## [Document excerpt]

■ ■ ■ ■

Introduction to the Concepts of ClassifyR

Audience: This guide is a suitable starting place for anyone who is just beginning to use ClassifyR.

Purpose

ClassifyR is a modelling and evaluation framework for data sets which often have multiple kinds of measurements made on each individual, as is common in the field of bioinformatics. Despite its name, it also allows model building and evaluation of survival data. Unlike other more generic modelling frameworks, it has seamless integration with such a data set structure. Firstly, it allows the input of commonly-used data formats in the Bioconductor bioinformatics community such as MultiAssayExperiment and DataFrame. MultiAssayExperiment is a good way to store multiple assays on the same samples and DataFrame is ideal for storing mixed features (i.e. numerical and categorical), such as clinicopathological data, because it also allows metadata about the columns (features) to be stored.

Secondly, use of the modelling functions with one assay or multiple assays follows the same syntax for ease of use. The data conversion into a flat table required for a typical modelling function is handled internally. Similarly, whether a data set has one assay and requires a relatively simple analysis or has multiple assays and requires more complex evaluation of each assay or various methods of combining assays (e.g. concatenation, prevalidation) can both be similarly evaluated by ClassifyR.

Lastly, ClassifyR allows more than just evaluation of test set predictions in its evaluation. A focus of the evaluation is stability and interpretability. An example of how each of these are addressed is feature selection stability over repeated cross-validation and sample-wise error rate calculation after cross-validation to help identify subsets of samples that are difficult to classify and suggest an interesting subgroup of individuals.

■ ■ ■ ■

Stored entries

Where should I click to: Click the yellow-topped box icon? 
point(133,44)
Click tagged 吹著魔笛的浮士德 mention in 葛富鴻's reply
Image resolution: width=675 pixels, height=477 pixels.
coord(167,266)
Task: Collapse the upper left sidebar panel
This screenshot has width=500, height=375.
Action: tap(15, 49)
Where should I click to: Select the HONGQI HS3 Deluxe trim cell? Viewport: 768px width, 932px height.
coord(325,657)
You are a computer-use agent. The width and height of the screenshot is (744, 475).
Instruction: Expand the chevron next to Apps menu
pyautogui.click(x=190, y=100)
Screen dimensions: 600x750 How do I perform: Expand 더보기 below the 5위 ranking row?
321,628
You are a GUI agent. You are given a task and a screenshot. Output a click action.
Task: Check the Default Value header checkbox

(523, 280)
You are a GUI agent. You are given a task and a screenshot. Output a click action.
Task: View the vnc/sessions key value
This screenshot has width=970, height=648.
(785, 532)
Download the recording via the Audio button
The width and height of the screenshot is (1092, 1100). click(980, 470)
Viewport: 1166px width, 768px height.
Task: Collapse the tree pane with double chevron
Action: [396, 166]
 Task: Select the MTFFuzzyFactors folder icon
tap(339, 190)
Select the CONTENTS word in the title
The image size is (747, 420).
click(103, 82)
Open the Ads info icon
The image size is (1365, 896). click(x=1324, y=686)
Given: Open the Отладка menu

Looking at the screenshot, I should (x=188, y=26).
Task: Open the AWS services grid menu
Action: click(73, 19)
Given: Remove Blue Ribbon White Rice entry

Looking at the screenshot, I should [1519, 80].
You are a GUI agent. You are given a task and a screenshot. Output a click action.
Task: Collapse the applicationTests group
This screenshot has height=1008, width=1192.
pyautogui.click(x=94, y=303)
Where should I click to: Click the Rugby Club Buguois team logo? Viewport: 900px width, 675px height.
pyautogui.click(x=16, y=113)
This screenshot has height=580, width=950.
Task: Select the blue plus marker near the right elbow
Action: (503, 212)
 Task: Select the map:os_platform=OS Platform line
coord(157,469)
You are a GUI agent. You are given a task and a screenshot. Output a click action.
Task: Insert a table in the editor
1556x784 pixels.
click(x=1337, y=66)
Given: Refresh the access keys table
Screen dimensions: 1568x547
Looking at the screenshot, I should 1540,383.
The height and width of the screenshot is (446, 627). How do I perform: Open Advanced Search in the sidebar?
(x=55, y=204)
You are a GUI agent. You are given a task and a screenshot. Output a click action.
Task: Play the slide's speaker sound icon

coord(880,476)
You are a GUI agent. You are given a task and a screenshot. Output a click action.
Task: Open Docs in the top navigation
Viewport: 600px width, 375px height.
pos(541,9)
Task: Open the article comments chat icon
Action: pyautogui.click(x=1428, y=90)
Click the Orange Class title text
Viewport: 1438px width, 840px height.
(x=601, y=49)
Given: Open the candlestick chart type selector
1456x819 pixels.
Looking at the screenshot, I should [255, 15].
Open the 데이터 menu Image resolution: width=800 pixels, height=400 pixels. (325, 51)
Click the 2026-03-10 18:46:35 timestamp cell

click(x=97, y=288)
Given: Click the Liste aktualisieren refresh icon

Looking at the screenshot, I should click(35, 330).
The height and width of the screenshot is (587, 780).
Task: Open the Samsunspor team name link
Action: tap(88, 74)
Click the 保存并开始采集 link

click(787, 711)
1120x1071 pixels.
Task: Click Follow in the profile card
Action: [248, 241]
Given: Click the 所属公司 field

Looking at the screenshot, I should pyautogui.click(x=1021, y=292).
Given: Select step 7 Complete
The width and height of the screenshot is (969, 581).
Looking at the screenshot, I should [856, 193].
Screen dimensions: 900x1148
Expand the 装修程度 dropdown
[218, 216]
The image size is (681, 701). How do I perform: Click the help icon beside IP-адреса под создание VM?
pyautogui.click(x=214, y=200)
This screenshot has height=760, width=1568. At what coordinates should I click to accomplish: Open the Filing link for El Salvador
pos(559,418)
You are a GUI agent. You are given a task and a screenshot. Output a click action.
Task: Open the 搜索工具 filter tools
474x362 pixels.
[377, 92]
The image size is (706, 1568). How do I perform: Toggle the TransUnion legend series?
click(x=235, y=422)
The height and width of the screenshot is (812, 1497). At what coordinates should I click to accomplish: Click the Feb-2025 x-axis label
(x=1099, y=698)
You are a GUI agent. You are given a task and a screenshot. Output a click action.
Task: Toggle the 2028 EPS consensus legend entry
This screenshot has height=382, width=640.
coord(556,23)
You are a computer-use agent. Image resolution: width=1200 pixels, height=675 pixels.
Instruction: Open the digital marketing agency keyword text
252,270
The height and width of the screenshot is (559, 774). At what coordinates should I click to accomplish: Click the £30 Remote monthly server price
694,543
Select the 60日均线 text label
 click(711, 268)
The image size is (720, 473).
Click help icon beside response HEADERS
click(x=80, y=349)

■ ■ ■ ■

## [Problem 1]
Quote the ClassifyR introduction word for word, everything from "Lastly, ClassifyR allows" down to "subgroup of individuals.".
## [Problem 2]
According to the ClassifyR introduction, why is DataFrame well suited to storing clinicopathological data?
The records have no connection to the ClassifyR introduction.

## [Your response 1]
Lastly, ClassifyR allows more than just evaluation of test set predictions in its evaluation. A focus of the evaluation is stability and interpretability. An example of how each of these are addressed is feature selection stability over repeated cross-validation and sample-wise error rate calculation after cross-validation to help identify subsets of samples that are difficult to classify and suggest an interesting subgroup of individuals.

## [Your response 2]
DataFrame is ideal for storing mixed numerical and categorical features such as clinicopathological data. It also allows metadata about the columns (features) to be stored.